At last Roamer came close enough to the nest. She dashed out of cover, attracting blank stares from the rooting herbivores, and reached her eggs.

The nest was partially covered by fallen fern fronds, and so she had some shelter to work in. With saliva flooding her mouth she picked up the first egg — and was baffled. Her hands slid over the egg’s smooth surface, finding nothing to rip or tear. When she squeezed the egg against her chest, she did no better; the thick shell was too tough. There was no branch nearby against which she could smash the eggs. She tried cramming the whole egg into her mouth to bring her powerful back teeth into play, but her tiny lips could not reach around more than a fraction of its volume.

The trouble was, her mother had always cracked eggs open for her. Without her mother she had no idea what to do.

The light in the sky seemed to grow brighter, and a wind picked up suddenly, ruffling the surfaces of the ponds and scattering brown fronds across the ground. She felt a rising sense of panic; she was a long way from her troop. She dropped the egg back into the nest and reached for another.

But suddenly the sweet, sickly smell of yolk reached her nose. The egg she’d dropped, falling against the others in the nest, had broken. She jammed her hands into the jagged crack and pushed her face into the sweet yellow goo, and was crunching on half-formed bones. But when she took another egg, she couldn’t remember how she had opened the first. She fingered the egg and tried to bite it, starting the whole trial-and-error process over.

Dropping eggs onto each other was how her mother had opened them before. But even if her mother had been here to demonstrate how to do it, Roamer would not have learned the technique, for Roamer was not capable of reading another’s intentions, and so she couldn’t imitate. Psychology was beyond the anthros, and every generation had to figure everything out from scratch from basic raw materials and situations. It made for slow learning. Still, Roamer soon got into another egg.

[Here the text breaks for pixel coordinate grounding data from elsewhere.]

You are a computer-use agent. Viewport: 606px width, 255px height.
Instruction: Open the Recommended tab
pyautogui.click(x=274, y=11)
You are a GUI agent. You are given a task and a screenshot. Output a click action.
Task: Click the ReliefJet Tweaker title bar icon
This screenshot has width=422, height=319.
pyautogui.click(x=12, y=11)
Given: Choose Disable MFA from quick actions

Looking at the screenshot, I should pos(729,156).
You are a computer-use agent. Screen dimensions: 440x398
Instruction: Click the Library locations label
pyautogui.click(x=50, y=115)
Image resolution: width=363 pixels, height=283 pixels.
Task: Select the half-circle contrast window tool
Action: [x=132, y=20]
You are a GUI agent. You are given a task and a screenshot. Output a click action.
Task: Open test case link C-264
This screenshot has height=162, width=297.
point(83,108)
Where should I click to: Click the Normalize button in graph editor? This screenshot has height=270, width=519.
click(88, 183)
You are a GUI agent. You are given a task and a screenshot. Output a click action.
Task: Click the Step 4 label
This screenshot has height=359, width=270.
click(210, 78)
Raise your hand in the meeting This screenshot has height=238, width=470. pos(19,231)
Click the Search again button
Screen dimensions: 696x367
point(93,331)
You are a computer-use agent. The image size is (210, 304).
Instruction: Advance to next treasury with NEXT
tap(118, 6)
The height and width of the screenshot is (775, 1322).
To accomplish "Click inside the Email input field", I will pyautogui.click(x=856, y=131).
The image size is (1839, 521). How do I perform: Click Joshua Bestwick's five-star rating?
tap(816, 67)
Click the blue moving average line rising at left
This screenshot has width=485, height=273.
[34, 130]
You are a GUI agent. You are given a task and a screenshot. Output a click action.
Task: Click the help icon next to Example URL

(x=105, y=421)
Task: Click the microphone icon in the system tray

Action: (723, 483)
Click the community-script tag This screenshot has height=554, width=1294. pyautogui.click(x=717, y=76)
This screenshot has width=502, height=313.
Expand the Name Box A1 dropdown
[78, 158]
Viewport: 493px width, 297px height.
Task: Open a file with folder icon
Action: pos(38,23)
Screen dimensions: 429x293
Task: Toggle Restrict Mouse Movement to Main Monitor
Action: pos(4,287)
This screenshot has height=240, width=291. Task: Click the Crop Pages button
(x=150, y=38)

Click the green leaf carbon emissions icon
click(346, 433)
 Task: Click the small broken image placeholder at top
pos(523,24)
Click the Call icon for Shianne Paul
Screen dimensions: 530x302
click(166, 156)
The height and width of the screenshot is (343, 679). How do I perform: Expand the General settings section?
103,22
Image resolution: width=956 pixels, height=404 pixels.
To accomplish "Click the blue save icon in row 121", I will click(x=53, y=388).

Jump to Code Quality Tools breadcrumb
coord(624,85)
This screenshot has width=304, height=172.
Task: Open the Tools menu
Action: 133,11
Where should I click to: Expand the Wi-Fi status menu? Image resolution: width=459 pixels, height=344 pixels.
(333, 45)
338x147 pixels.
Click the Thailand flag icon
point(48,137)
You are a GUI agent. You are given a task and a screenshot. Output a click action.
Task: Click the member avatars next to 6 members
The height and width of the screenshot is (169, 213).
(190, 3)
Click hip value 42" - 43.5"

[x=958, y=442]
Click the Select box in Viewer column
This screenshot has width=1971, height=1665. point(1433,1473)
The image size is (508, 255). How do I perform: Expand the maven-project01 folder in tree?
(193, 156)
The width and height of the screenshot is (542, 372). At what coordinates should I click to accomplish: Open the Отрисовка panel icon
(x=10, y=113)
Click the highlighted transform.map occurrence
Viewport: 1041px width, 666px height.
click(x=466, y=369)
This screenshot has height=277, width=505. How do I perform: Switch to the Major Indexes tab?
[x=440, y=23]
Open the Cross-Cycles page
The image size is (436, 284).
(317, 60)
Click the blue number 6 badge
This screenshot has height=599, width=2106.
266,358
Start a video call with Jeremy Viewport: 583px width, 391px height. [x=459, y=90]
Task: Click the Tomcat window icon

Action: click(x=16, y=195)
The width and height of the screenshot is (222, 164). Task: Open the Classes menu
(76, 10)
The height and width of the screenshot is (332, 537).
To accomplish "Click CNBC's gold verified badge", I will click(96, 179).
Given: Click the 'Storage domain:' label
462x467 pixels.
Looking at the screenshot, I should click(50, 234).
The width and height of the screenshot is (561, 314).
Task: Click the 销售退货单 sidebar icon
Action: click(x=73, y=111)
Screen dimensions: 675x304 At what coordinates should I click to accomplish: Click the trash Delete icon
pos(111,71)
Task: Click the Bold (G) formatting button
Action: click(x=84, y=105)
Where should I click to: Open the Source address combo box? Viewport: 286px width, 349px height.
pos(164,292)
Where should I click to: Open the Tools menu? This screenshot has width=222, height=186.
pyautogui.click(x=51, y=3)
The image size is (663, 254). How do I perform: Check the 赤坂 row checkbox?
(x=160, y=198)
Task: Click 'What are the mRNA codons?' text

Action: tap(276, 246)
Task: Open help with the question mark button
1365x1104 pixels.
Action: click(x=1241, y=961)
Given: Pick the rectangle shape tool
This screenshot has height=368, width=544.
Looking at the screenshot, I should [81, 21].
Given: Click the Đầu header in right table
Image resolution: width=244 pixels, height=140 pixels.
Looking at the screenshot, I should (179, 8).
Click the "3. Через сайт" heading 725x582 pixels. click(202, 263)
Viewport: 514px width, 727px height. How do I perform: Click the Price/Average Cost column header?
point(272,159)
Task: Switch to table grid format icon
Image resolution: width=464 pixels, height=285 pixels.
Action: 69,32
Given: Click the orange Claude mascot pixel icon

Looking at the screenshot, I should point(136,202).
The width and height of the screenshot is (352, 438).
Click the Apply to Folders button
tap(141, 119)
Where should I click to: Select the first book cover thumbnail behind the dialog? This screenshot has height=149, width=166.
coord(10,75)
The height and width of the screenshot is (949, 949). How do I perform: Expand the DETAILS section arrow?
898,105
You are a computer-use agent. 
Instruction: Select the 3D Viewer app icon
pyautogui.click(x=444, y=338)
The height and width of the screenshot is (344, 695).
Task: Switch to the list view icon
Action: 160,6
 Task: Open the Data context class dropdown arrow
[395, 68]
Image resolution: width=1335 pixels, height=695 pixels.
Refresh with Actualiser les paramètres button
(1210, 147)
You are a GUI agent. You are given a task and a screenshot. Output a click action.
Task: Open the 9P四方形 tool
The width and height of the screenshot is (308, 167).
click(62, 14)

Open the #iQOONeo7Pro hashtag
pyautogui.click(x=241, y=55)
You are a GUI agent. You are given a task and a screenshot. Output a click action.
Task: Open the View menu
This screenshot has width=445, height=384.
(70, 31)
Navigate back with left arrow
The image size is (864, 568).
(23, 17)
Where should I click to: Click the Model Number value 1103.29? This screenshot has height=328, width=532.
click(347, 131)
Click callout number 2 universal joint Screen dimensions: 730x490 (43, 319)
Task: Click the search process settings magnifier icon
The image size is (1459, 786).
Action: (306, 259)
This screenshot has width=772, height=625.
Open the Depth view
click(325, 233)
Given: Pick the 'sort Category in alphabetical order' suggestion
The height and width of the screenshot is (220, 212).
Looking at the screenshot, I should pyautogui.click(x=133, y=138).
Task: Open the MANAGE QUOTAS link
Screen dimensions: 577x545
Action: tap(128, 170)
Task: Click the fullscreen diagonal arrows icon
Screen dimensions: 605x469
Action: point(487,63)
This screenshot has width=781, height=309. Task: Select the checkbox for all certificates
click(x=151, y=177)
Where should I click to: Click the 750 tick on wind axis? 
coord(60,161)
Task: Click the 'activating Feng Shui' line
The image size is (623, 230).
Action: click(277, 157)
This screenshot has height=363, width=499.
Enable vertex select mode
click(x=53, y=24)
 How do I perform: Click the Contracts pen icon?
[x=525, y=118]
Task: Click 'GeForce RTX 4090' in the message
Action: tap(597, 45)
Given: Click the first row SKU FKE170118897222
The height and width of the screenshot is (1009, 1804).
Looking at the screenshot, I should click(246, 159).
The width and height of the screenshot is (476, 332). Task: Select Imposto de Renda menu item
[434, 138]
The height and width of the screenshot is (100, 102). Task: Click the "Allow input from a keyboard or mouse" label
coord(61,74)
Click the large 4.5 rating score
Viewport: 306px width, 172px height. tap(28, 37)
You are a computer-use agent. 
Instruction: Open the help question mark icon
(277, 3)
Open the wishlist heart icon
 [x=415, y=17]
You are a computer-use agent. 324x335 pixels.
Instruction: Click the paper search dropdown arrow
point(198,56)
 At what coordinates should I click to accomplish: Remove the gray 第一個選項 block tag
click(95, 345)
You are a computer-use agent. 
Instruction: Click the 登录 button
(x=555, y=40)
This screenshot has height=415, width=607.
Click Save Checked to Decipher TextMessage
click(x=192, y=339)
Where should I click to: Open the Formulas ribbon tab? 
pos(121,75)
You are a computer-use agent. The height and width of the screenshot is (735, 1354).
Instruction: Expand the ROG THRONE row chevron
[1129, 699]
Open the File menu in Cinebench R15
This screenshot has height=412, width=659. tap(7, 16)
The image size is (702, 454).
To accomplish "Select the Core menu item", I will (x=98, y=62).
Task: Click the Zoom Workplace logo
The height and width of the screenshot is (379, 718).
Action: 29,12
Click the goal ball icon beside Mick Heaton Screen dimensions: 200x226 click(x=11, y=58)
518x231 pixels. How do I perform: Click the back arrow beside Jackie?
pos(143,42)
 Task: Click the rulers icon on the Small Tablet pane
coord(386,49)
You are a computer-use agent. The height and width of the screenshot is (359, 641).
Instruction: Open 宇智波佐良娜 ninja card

She was so intent on the food she wasn’t aware of the lustful eyes that studied her.

Before she broke into a third egg the rain started. It seemed to come out of nowhere, huge droplets falling out of a blank, bright sky.

A great wind swept over the marshes. Wading birds took flight, heading west toward the ocean, away from the approaching storm. The big herbivores turned to face the rain, stoic misery in their posture. The crocodile slid beneath the surface of its pond, preparing to wait out the storm in the changeless depths of its murky empire.

And now clouds fled across the sun, and darkness closed in like a lid. To the east, at the center of the continent where the storm had brewed, thunder clattered. It was a storm of a ferocity that lashed the area only a few times in a decade.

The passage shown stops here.